→ Goal of the exercise
Word for word, restate every entry that follows.

○ ○ ○

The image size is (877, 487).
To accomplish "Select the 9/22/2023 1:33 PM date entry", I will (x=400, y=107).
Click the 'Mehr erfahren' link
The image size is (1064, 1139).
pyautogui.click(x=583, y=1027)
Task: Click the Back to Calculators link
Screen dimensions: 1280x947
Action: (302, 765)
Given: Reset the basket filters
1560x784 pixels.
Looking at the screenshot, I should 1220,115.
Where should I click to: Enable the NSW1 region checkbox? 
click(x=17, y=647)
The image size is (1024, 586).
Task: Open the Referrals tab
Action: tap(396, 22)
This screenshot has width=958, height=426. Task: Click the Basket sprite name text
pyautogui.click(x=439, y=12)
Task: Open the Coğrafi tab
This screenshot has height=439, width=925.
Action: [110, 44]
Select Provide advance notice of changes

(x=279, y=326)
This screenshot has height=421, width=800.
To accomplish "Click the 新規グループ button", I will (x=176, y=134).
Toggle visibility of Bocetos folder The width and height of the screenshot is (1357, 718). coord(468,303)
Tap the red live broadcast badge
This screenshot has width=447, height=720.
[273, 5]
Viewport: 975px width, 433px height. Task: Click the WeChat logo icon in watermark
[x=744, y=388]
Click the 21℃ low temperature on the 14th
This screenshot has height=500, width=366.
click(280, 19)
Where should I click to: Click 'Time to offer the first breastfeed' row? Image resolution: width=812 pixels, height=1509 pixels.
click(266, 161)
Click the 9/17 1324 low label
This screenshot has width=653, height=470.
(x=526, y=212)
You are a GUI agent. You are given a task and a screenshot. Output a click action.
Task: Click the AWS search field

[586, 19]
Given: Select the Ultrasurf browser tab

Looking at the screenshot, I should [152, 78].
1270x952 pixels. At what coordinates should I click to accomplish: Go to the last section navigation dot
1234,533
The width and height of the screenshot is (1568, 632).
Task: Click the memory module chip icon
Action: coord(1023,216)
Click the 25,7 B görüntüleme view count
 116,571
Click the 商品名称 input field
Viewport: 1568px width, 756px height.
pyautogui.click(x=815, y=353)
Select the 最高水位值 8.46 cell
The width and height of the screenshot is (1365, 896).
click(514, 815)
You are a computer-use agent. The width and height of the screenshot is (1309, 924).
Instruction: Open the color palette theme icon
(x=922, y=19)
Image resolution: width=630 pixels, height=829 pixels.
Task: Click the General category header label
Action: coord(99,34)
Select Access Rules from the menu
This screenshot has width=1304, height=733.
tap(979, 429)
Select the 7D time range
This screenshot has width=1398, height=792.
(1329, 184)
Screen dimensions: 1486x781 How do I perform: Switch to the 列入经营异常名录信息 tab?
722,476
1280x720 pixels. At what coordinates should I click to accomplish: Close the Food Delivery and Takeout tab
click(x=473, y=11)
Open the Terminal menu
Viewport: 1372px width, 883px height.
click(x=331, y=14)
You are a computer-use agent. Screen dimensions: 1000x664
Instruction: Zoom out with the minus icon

○ ○ ○

→ Written response
The image size is (877, 487).
To accomplish "Select the 9/22/2023 1:33 PM date entry", I will (x=400, y=107).
Click the 'Mehr erfahren' link
The image size is (1064, 1139).
pyautogui.click(x=583, y=1027)
Task: Click the Back to Calculators link
Screen dimensions: 1280x947
Action: (302, 765)
Given: Reset the basket filters
1560x784 pixels.
Looking at the screenshot, I should 1220,115.
Where should I click to: Enable the NSW1 region checkbox? 
click(x=17, y=647)
The image size is (1024, 586).
Task: Open the Referrals tab
Action: tap(396, 22)
This screenshot has width=958, height=426. Task: Click the Basket sprite name text
pyautogui.click(x=439, y=12)
Task: Open the Coğrafi tab
This screenshot has height=439, width=925.
Action: [110, 44]
Select Provide advance notice of changes

(x=279, y=326)
This screenshot has height=421, width=800.
To accomplish "Click the 新規グループ button", I will (x=176, y=134).
Toggle visibility of Bocetos folder The width and height of the screenshot is (1357, 718). coord(468,303)
Tap the red live broadcast badge
This screenshot has width=447, height=720.
[273, 5]
Viewport: 975px width, 433px height. Task: Click the WeChat logo icon in watermark
[x=744, y=388]
Click the 21℃ low temperature on the 14th
This screenshot has height=500, width=366.
click(280, 19)
Where should I click to: Click 'Time to offer the first breastfeed' row? Image resolution: width=812 pixels, height=1509 pixels.
click(266, 161)
Click the 9/17 1324 low label
This screenshot has width=653, height=470.
(x=526, y=212)
You are a GUI agent. You are given a task and a screenshot. Output a click action.
Task: Click the AWS search field

[586, 19]
Given: Select the Ultrasurf browser tab

Looking at the screenshot, I should [152, 78].
1270x952 pixels. At what coordinates should I click to accomplish: Go to the last section navigation dot
1234,533
The width and height of the screenshot is (1568, 632).
Task: Click the memory module chip icon
Action: coord(1023,216)
Click the 25,7 B görüntüleme view count
 116,571
Click the 商品名称 input field
Viewport: 1568px width, 756px height.
pyautogui.click(x=815, y=353)
Select the 最高水位值 8.46 cell
The width and height of the screenshot is (1365, 896).
click(514, 815)
You are a computer-use agent. The width and height of the screenshot is (1309, 924).
Instruction: Open the color palette theme icon
(x=922, y=19)
Image resolution: width=630 pixels, height=829 pixels.
Task: Click the General category header label
Action: coord(99,34)
Select Access Rules from the menu
This screenshot has width=1304, height=733.
tap(979, 429)
Select the 7D time range
This screenshot has width=1398, height=792.
(1329, 184)
Screen dimensions: 1486x781 How do I perform: Switch to the 列入经营异常名录信息 tab?
722,476
1280x720 pixels. At what coordinates should I click to accomplish: Close the Food Delivery and Takeout tab
click(x=473, y=11)
Open the Terminal menu
Viewport: 1372px width, 883px height.
click(x=331, y=14)
You are a computer-use agent. Screen dimensions: 1000x664
Instruction: Zoom out with the minus icon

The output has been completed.